[Saved entries]
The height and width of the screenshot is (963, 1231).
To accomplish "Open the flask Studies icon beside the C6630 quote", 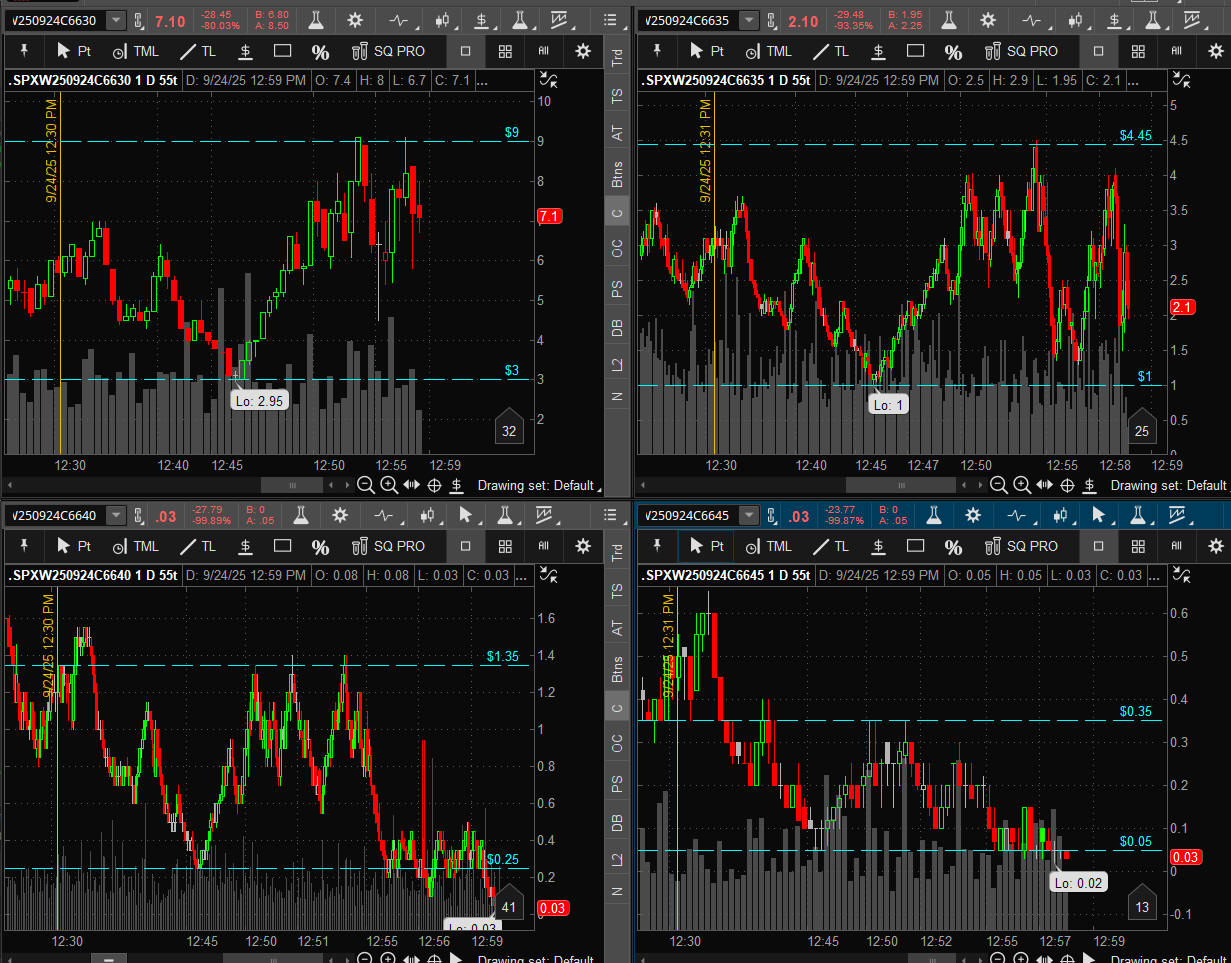I will tap(316, 20).
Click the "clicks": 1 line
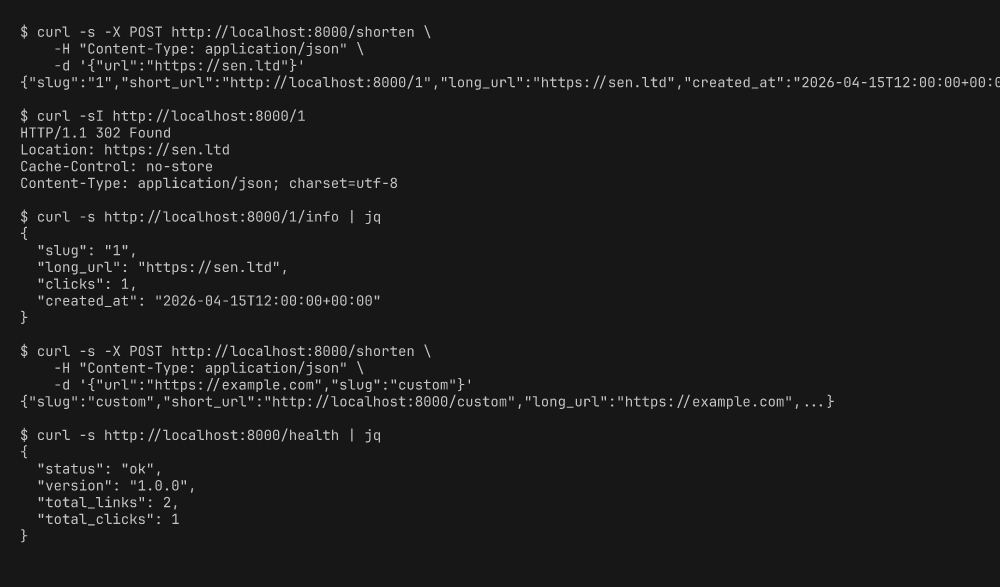 pyautogui.click(x=86, y=284)
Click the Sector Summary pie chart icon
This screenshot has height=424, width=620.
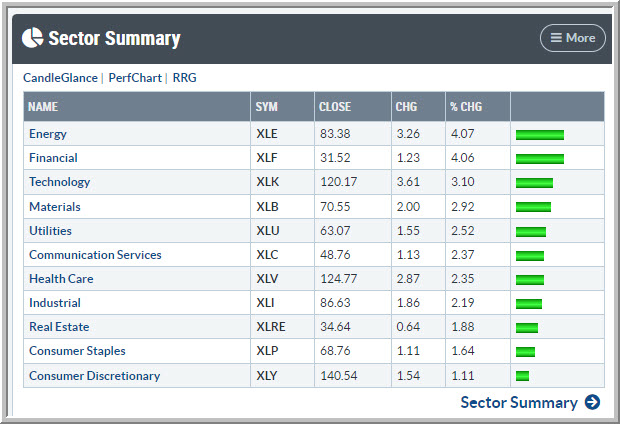point(33,38)
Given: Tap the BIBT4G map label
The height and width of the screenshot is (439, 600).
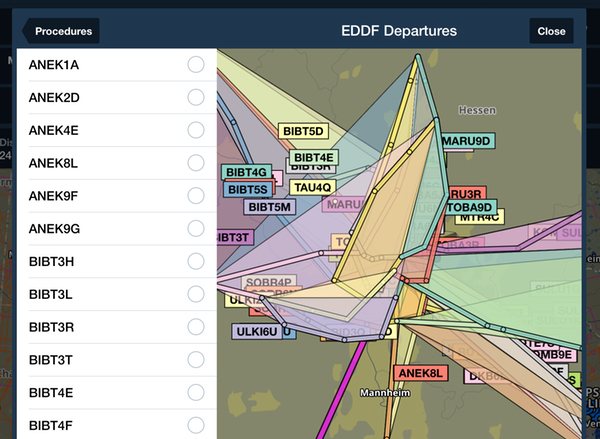Looking at the screenshot, I should pos(246,172).
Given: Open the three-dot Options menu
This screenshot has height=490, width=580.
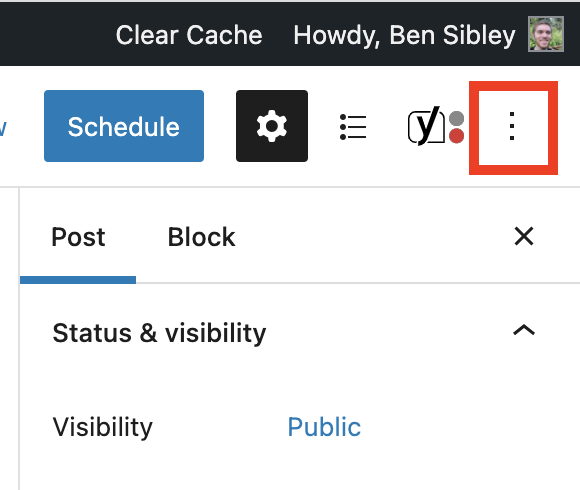Looking at the screenshot, I should tap(512, 126).
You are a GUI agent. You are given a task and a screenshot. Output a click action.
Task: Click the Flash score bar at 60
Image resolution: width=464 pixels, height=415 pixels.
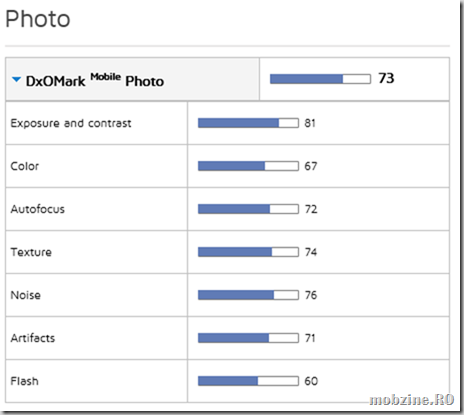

PROBLEM DESCRIPTION: Once the line containing "Given: Open the three-dot Options menu" is found, copy it and each line after it through the end of the entries above exactly; nothing else, and no pictures.

ANSWER TO THIS TASK:
Given: Open the three-dot Options menu
This screenshot has height=490, width=580.
Looking at the screenshot, I should tap(512, 126).
You are a GUI agent. You are given a task and a screenshot. Output a click action.
Task: Click the Flash score bar at 60
Image resolution: width=464 pixels, height=415 pixels.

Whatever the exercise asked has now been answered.